▸ **ARTICOLO**
Due soldatesse al fronte cantano 'Bella Ciao', versione Ucraina

Gli ucraini l'hanno intonata quest'anno di fronte alle forze russe. Un canto liberatorio e familiare risuona sul fronte di guerra. Lo aveva già fatto la cantante folk Khrystina Soloviy riadattando “Bella Ciao” in lingua ucraina. Intervistata dichiarò: “Questa canzone è universale, la dedico con parole nuove alle forze armate ucraine, ai nostri eroi e a tutti coloro che in questo momento stanno difendendo la mia terra”. Un messaggio che ha fatto breccia.

La storia della canzone “Bella Ciao”

Non vi sono prove che sia la canzone della Resistenza partigiana, secondo Carlo Pestelli, autore del libro "Bella Ciao: Il canto della libertà", intervistato dall’agenzia francese, Afp. La sua storia risale ai canti del diciannovesimo secolo del nord Italia. "È difficile stabilire con precisione le sue origini", spiega Carlo Pestelli, notando che la musica stessa ha fonti diverse.

▸ **CONSEGNA**
Prosegui l'articolo sulla canzone «Bella Ciao» riprendendo dopo l'ultima frase riportata.

▸ **DATI FORNITI**
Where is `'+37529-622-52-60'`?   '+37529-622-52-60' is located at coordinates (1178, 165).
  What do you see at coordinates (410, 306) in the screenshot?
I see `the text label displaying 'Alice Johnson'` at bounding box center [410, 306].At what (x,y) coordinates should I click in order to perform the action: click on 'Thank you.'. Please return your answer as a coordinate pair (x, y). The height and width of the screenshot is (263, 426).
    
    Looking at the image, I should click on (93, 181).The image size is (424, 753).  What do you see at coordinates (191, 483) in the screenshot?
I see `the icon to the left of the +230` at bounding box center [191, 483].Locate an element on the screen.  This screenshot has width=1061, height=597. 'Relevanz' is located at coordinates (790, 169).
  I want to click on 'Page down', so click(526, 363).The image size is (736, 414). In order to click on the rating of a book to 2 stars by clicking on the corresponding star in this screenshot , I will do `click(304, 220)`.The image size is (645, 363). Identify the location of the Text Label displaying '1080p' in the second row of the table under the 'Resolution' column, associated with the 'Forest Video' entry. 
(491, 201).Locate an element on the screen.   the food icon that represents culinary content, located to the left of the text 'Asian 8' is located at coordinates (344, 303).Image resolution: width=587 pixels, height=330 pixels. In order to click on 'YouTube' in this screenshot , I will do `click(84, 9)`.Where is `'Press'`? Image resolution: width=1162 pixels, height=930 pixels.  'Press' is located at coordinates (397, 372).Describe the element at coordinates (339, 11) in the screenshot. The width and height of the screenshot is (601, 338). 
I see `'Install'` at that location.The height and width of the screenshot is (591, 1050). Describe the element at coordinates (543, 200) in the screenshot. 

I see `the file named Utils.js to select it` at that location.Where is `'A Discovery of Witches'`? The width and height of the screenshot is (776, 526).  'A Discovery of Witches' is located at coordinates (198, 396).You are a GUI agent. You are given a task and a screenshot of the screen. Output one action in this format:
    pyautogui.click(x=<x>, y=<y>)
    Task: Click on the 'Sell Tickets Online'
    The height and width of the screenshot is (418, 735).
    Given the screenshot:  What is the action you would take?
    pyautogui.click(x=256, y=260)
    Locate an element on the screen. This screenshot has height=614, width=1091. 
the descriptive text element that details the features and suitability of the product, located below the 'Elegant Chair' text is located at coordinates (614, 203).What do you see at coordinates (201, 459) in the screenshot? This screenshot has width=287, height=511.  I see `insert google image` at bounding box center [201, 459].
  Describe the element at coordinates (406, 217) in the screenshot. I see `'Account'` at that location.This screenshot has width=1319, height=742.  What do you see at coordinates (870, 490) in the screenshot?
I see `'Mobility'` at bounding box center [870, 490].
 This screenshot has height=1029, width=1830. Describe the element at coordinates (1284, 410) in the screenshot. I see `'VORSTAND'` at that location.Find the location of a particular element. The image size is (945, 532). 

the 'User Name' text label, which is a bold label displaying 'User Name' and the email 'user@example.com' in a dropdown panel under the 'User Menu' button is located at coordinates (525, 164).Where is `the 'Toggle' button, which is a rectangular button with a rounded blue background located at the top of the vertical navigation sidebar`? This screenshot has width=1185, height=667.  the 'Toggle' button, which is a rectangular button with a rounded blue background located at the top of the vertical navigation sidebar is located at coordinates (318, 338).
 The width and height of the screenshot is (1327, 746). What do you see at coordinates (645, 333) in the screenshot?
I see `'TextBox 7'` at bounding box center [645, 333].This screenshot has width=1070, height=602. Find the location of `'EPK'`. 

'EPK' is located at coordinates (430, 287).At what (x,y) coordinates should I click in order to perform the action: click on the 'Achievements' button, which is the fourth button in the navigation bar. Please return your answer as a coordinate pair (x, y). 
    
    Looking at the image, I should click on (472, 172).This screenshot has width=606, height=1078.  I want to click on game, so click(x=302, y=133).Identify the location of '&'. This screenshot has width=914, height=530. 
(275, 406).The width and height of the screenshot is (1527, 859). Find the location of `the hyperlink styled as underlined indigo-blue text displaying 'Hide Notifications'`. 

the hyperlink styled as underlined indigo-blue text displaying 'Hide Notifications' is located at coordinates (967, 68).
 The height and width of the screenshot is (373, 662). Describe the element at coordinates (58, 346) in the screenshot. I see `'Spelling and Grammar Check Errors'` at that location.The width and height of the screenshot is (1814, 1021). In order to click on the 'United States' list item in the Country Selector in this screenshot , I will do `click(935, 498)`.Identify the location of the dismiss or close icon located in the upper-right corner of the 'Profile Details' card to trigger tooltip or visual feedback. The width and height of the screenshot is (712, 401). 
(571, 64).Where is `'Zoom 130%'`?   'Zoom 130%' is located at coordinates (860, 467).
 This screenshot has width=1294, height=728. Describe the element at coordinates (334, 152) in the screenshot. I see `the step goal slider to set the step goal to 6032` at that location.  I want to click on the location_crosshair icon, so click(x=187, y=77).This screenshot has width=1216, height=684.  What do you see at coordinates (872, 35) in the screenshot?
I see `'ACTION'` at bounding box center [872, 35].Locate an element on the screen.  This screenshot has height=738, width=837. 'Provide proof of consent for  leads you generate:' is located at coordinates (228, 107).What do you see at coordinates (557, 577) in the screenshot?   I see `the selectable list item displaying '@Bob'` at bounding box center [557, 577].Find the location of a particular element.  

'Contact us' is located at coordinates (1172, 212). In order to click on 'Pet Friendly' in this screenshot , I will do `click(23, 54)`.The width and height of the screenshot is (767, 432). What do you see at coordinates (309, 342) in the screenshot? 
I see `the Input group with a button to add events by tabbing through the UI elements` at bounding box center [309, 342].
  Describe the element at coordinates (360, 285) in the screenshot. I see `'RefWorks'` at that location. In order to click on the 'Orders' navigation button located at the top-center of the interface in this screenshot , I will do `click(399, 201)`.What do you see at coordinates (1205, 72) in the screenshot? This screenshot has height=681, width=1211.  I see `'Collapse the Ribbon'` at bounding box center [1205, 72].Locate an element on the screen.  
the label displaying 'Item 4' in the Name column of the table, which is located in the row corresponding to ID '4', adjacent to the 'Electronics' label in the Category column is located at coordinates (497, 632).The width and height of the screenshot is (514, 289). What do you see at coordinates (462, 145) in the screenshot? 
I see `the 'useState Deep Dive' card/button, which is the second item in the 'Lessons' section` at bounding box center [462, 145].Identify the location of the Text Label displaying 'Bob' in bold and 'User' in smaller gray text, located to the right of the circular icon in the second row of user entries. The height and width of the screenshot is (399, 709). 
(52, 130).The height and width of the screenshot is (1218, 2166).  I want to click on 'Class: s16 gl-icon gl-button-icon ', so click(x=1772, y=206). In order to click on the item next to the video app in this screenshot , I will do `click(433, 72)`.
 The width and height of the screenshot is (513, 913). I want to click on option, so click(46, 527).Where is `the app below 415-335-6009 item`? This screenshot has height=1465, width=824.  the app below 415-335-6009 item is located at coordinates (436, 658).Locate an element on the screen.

▸ **RISPOSTA SCRITTA**
Le sue parole ambigue - evocando un invasore anonimo e l'onore di morire per la libertà - lo hanno fatto da allora un simbolo di solidarietà per molte cause. " Non era una canzone comunista, ma un manifesto per la libertà, rappresenta valori apolitici che tutti sono in grado di comprendere e condividere", spiega Pestelli. È anche "una canzone facile da cantare", con un ritornello accattivante che anche i non italiani possono riprendere in coro.

La popolarità di "Bella Ciao" 

La sua internazionalizzazione arriva con la serie di successo “La casa de papel”. Recentemente è poi stata protagonista di dibattiti nel mondo della musica per la scelta di Laura Pausini di non intonarla durante un programma televisivo spagnolo.